Content starts

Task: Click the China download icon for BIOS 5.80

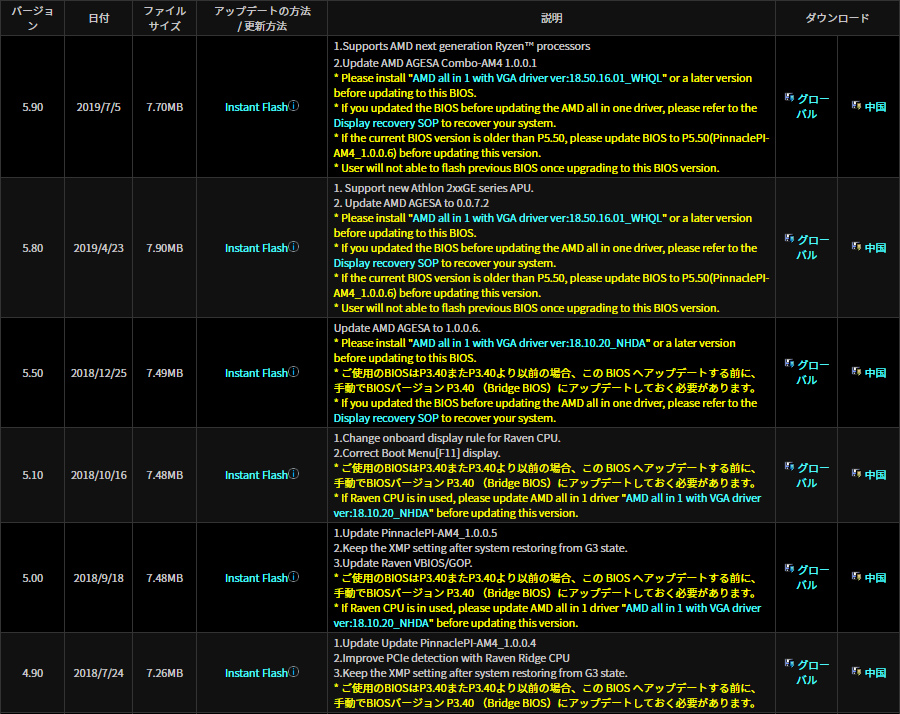Action: click(855, 247)
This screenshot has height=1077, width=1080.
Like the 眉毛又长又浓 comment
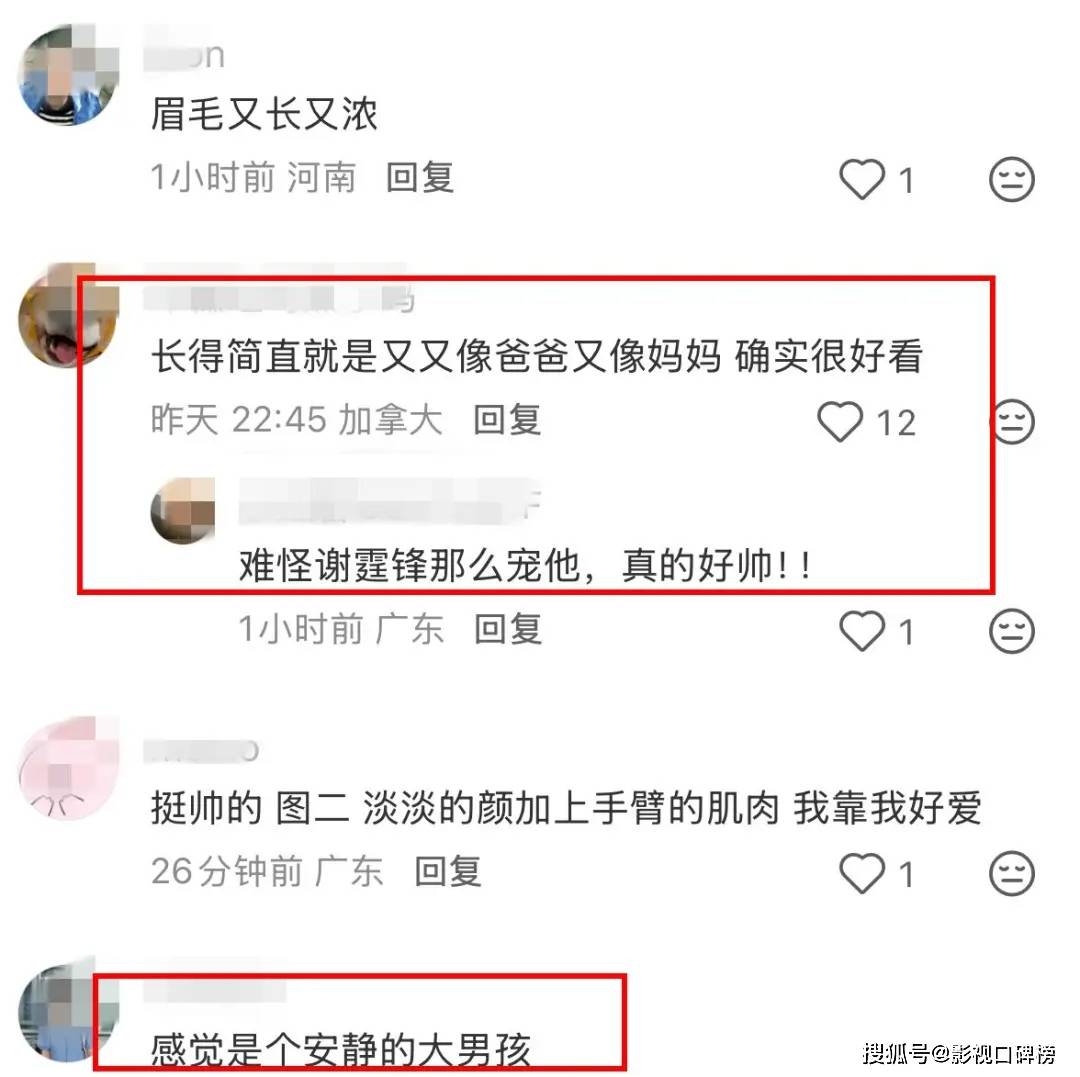coord(862,179)
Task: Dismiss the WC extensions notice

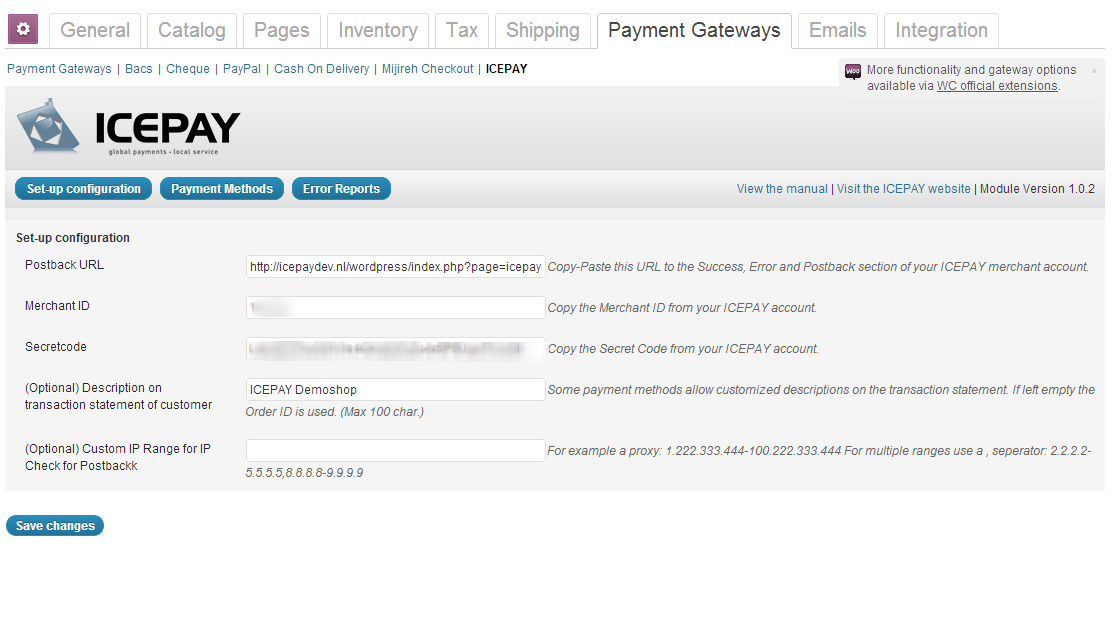Action: [x=1093, y=71]
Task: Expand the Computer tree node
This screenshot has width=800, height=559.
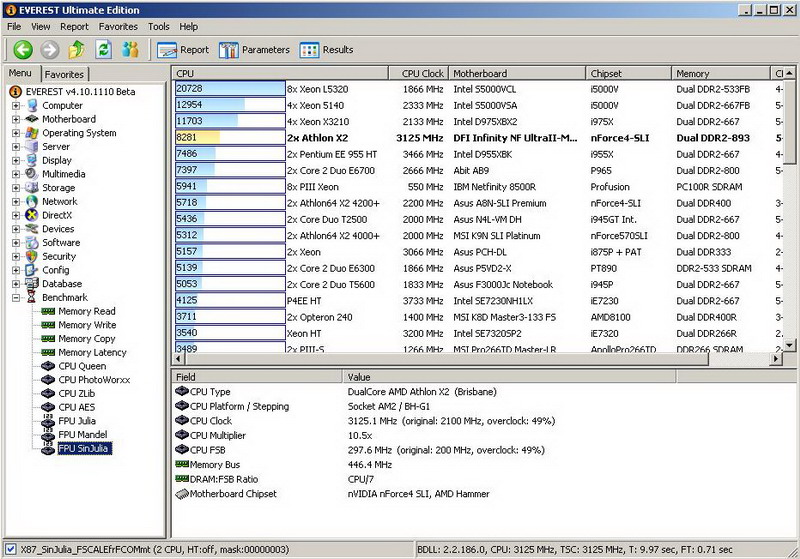Action: (16, 105)
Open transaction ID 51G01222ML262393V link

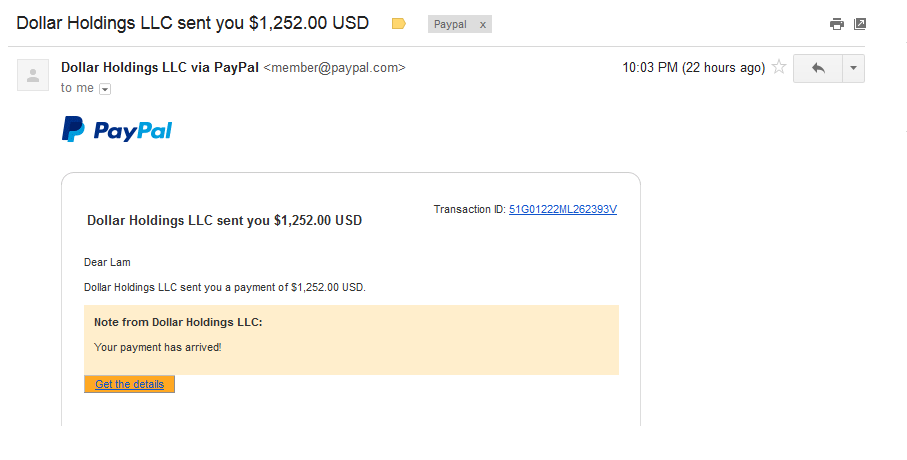[563, 209]
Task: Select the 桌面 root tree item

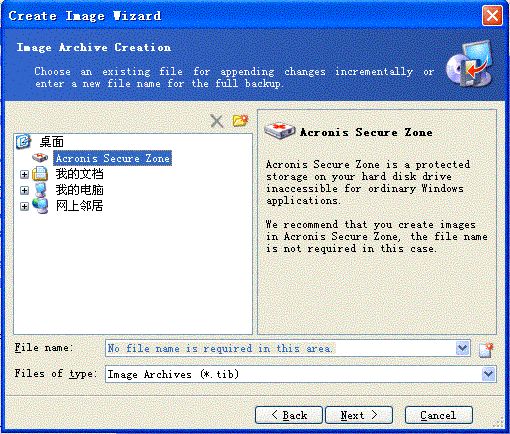Action: point(52,142)
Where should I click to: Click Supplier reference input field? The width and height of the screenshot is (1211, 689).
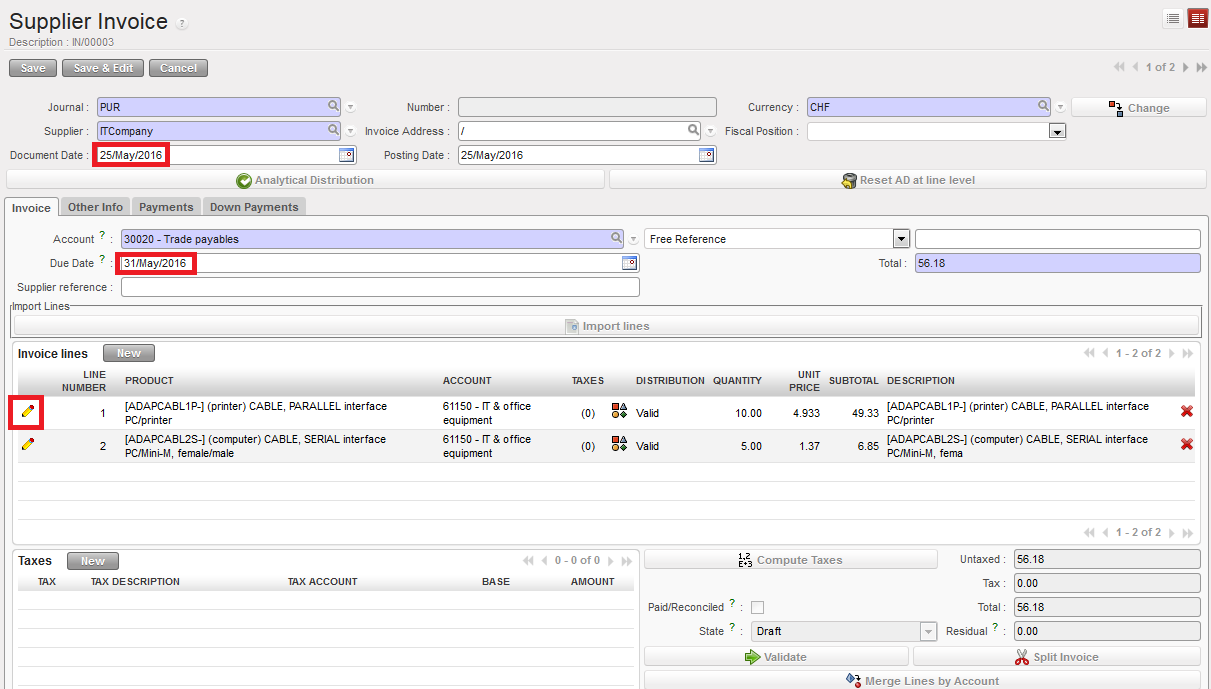tap(380, 287)
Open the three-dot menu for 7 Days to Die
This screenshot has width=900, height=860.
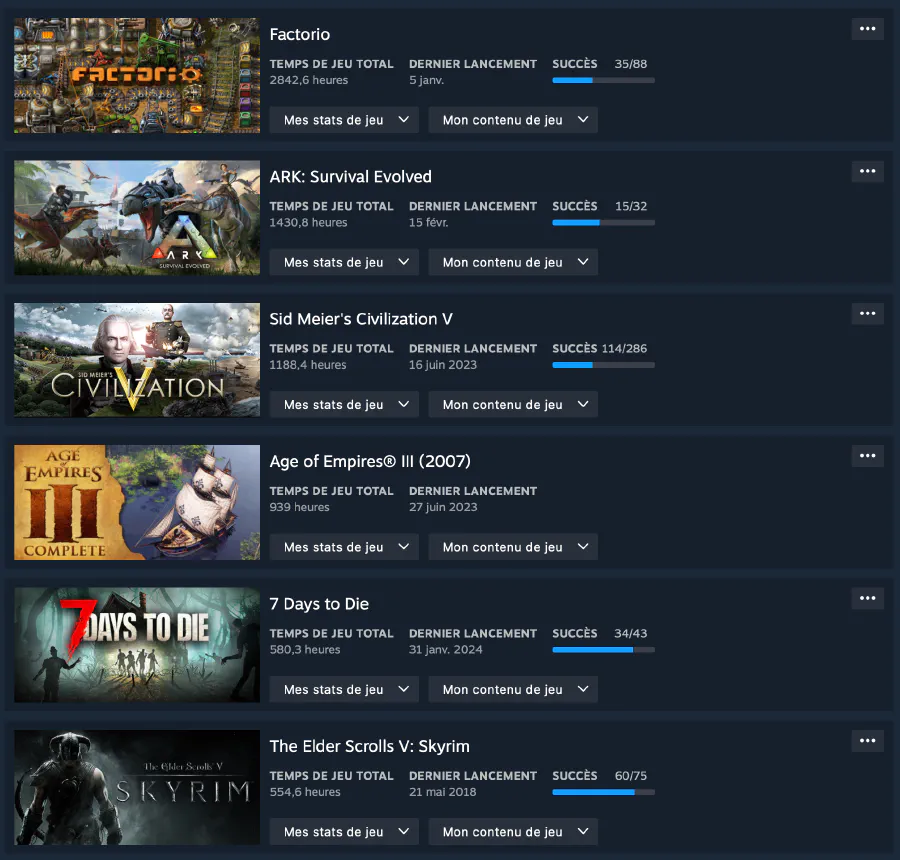pyautogui.click(x=867, y=599)
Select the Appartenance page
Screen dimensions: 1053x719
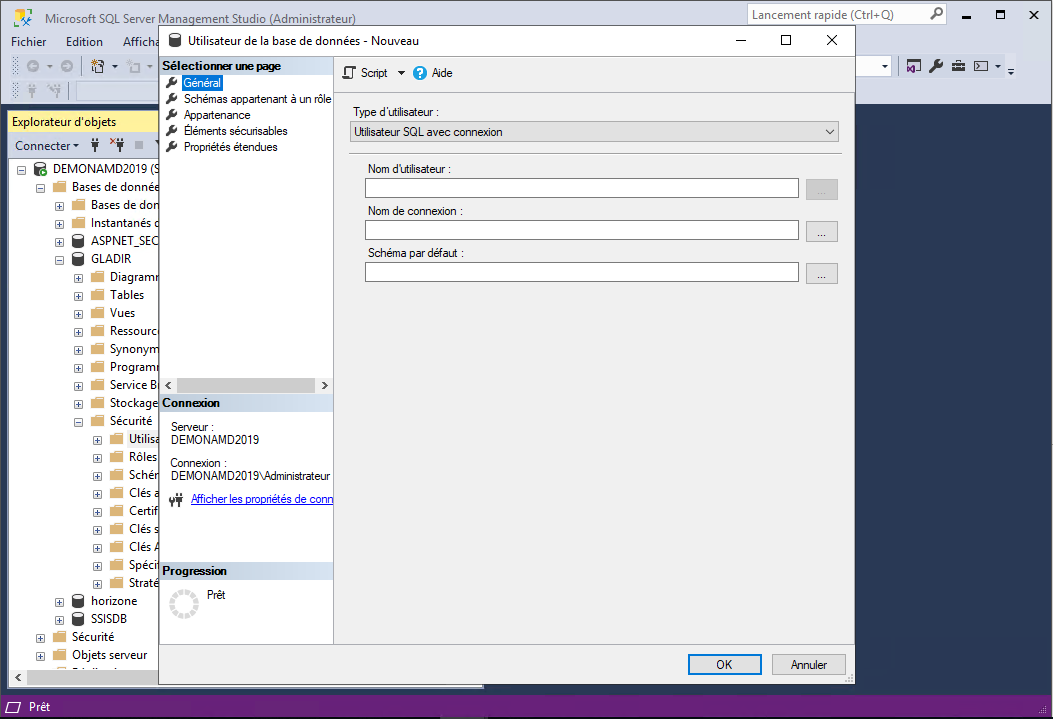217,115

Content ends

▶ [Exercise instructions] Go to the line that contains "Task: Dismiss the WC extensions notice" and copy exactly from there through the last line of the records above, both included. Omit pictures.

▶ [Task result]
Task: Dismiss the WC extensions notice

Action: [x=1093, y=71]
Task: Expand the Computer tree node
This screenshot has width=800, height=559.
Action: (16, 105)
Open transaction ID 51G01222ML262393V link

[563, 209]
Task: Select the 桌面 root tree item

Action: point(52,142)
Where should I click to: Click Supplier reference input field? The width and height of the screenshot is (1211, 689).
tap(380, 287)
Open the three-dot menu for 7 Days to Die
This screenshot has width=900, height=860.
pyautogui.click(x=867, y=599)
Select the Appartenance page
Screen dimensions: 1053x719
217,115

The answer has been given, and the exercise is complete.